So no object embodies art’s desire to have done with objects more than air. In fact, air has become a kind of allegory of art, or of its allergy to objects. ‘Immaterial sensibility is a gas’, Nicolas Bourriaud has written (Bourriaud 2000, 43). To work with air is to wish to become it, to evaporate every particle of what would betray art into the condition of an object, while yet remaining exquisitely, infinitesimally intact in that very operation. If air is, as Robert Boyle puts it, ‘next Degree to nothing’ (Boyle 1692, 201), then art aspires to insinuate itself into that differentiating chink. For the ability, not only to work with air, but also to identify with it, gives warrant to the claim that, if art can even be nothing then it can be anything. Art, like air, consists of nothing in particular, it has, and need have, no consistency with itself or anything else. Of course, this is also the thing that secures the distinctiveness of art. Everything else is stuck with the miserable finitude of having to be something in particular. Nothing, or nothing but art, nothing but the particular kind of nothing that art wants to be able to be, can be just anything.

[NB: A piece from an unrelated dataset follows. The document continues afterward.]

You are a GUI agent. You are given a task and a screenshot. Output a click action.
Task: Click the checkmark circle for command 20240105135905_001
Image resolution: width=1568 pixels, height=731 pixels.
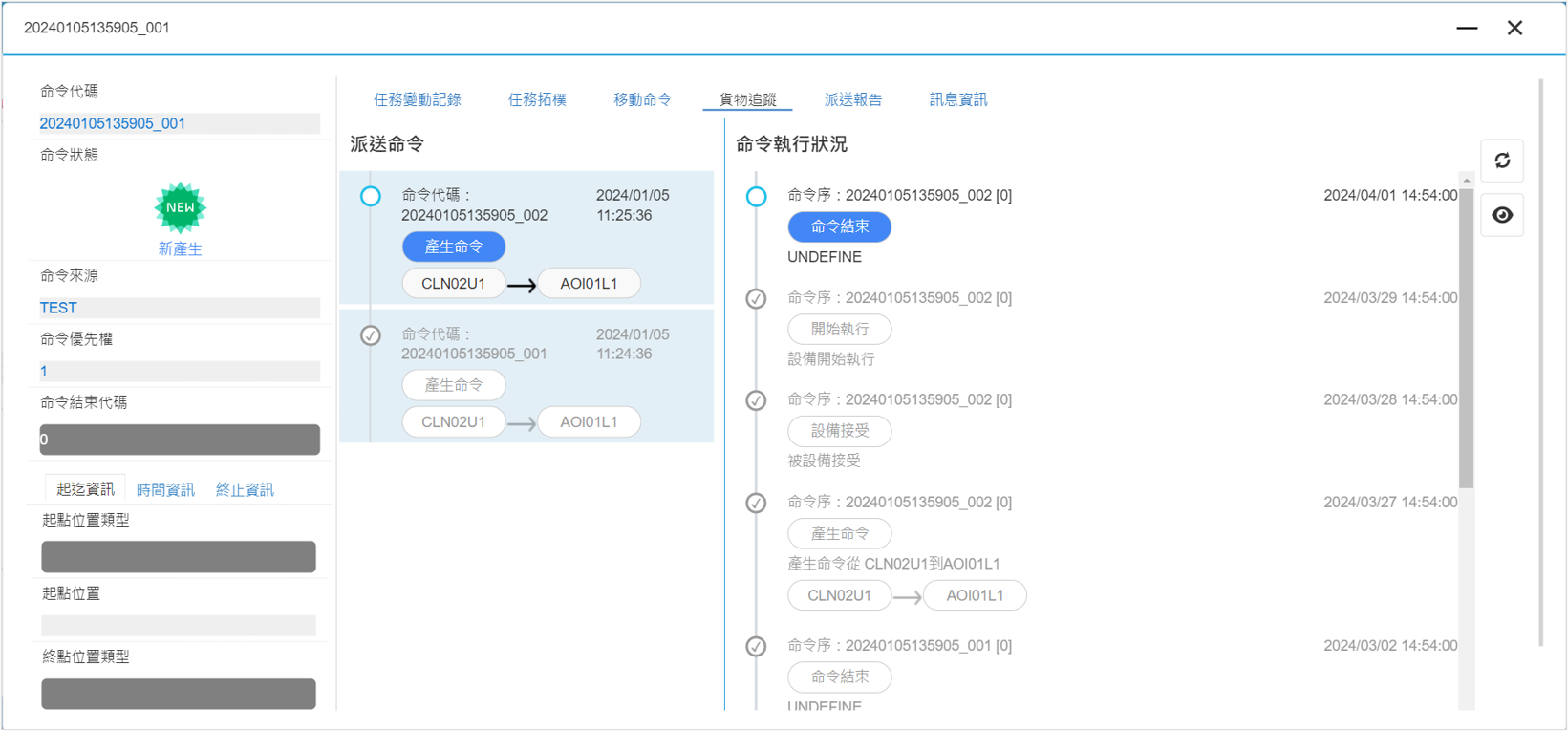click(371, 335)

Air is neither on the side of the subject nor of the object. It has neither objecthood nor essence. It has no objecthood because it has no single form of being, manifesting itself in a multitude, and never less than a multitude, of traces and effects – the hiss of a tyre, the breath of a zephyr, the buffet of a gale, the vortex of leaves on a street-corner. But these appearances are not the secondary expression of an essence any more than they are the properties of an object. The air is impression without presence. If we follow Irigaray (1999), the air is something like indetermination as such.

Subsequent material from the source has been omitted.